From a specifier in an Architect’s office:
When an owner takes the contracts of consultants directly, there is also usually something in some of them (structural and typically MEP when it is NOT design build) that requires them to coordinate more closely with us and to follow our lead. That is, they are really consultants to us, but the Owner wants to process the payments.
There are other consultants that they do not do that with, they are simply the owner’s consultants.
So that breaks down consultants into 3 categories.
1 - Consultants to us where we pay them and they are consultants to us. These consultants use our title blocks for their drawings. They mark up our master specifications for their specifications (structural always must markup) or if they are using their own sections (typically MEP, landscaping, and any others) we send them a page layout sample and guide for duplication. They print out and send to us for required review 2 weeks prior to the draft where we mark it up and return it to them for coordination corrections and 1 week before the final - so any corrections have time to be picked up.
2 - Consultants to us but whose contract is controlled by the Owner for payment purposes. Same as 1 above.
3 - Other consultants and design build entities. They do not use our drawing title block, they do not use our page layout. We offer to review for coordination but often the owner declines to require them to do anything other than drawing coordination. These range from major consultants like landscape, food service, theater consultants, sometime (but rarely) MEP, to smaller efforts like civil, interiors, pools, fountains, building security and many others.
What we do with documents.
1 and 2 above, they are bound into our project manual.
3, they are not bound in, they are not listed in the table of contents. We include in Division 1 Summary of Work a listing of “Documents produced by others” meaning that the work is part of the Contractor’s work, but are coming from someone else. We itemize by scope. We also include break outs for categories where these consultants are ‘separate contracts with the Owner’, 'work to be provided by the Owner and installed by the Contractor and if a contract is design build.
Historically over the years (since 1983 here) this has always worked well with no complaints from any owner. Sometimes some of them have requested we include other consultants in our project manual. We resist this NOT due to liability reasons, but because this traps us into maintaining these documents, issuing their addenda and amendments over time. If you are going to publish items in the project manual, you have to maintain them or its no use to do so. The owners easily understand that point of view. A few attempt to prevail upon us to do so and we will ultimately say yes if the consultant will agree to our addendum number assignment, and methodology of maintaining the documents, and if they will also follow our markups to their specs for division 1 coordination. The issue has always died at that point - no consultant in this category has ever agreed to do this, their pseudo division 1 information almost always conflicts with ours and they never want to follow any system for addenda/amendments, they just issue stuff ‘willy nilly’.
Once or twice we have agreed to print them for the owner, we create a nice cover that identifies them and bind them separately. I think I can count the number of times this is done on 1 hand since 1983. And it has almost always resulted in problems. Worst case example being that the owner had the consultant send over their ‘specs’. We had the separate book made and the owner issued it out, only to have the contractor call him and ask him why he was printing out of date specs.

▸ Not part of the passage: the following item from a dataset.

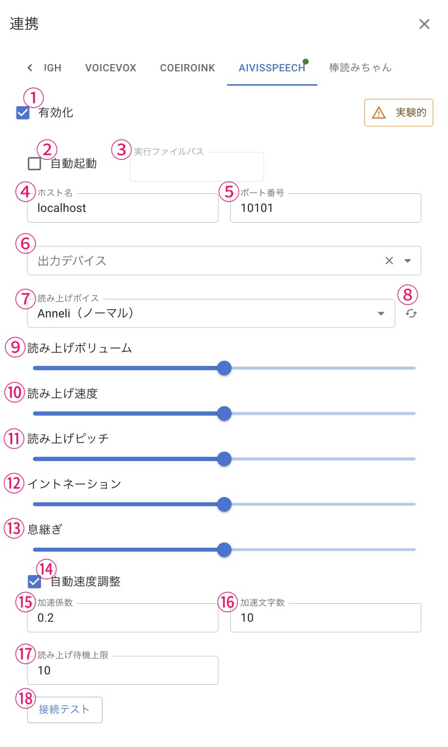448x747 pixels.
Task: Click the 読み上げ速度 slider thumb
Action: pos(225,413)
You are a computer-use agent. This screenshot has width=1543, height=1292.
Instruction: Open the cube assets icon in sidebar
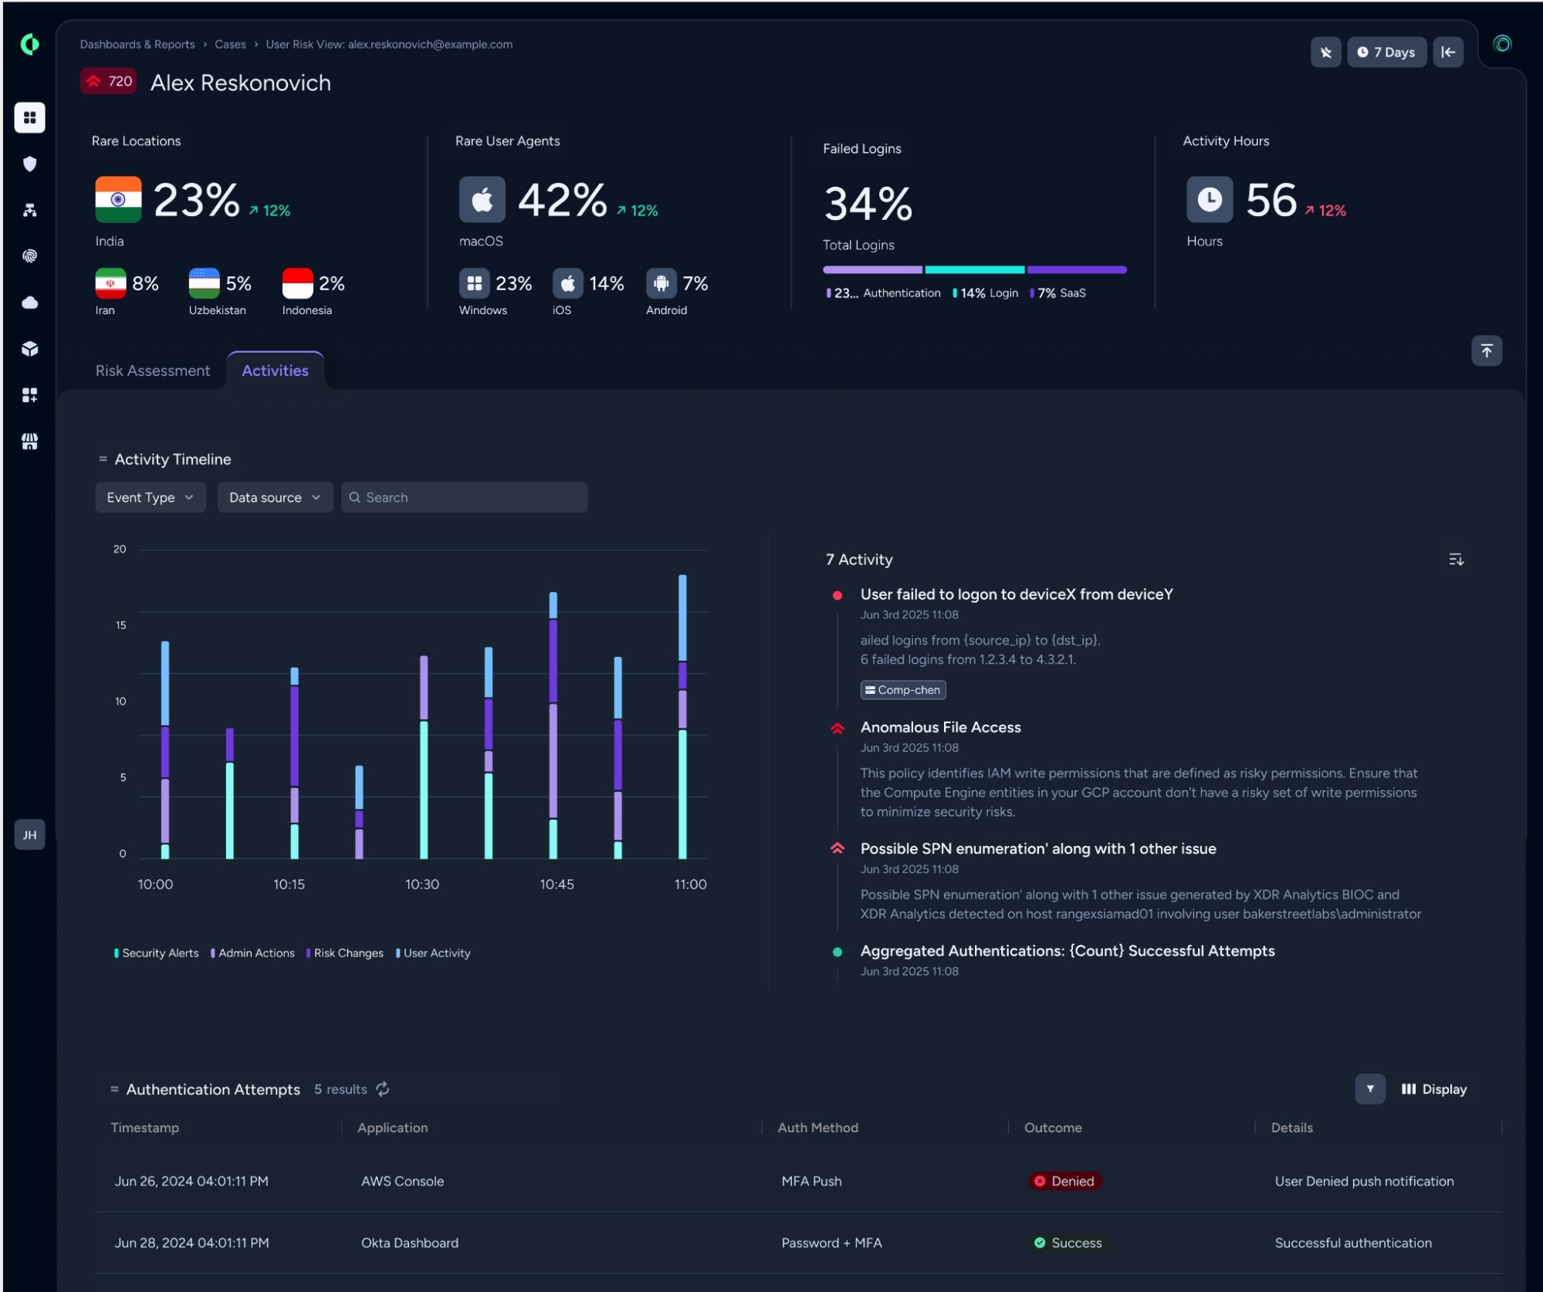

Seems the consultant had sent significant revisions with new dates directly to the contractor. We have never had any consultant them maintain the documents we have printed, no matter their process. We get down the road into construction several months and all their stuff on file with us is out of date and never printed again.
A mention is made of pdf files.
PDF files from any consultant even in categories 1 and 2 above are deleted before being opened. I won’t touch them. I have 2 issues.
A - we are doing the printing, and if something is wrong with their set up of the pdf and it prints incorrectly somehow it becomes our fault to redefine the page layout for each document.
B - I think its damned inconsiderate to have any consultant think they can just send an electronic file and take my time, my paper, my printer usage to print off their files, and take my time to collate and verify that I have everything. Many consultants are small packages, and maybe every now and then for last minute and much groveling I will do this but if anything at all is wrong, its back to them to fix whether I notice it or not. But anything over 20 or so pages or more than 2 or 3 sections, is NO, I am not their clerk.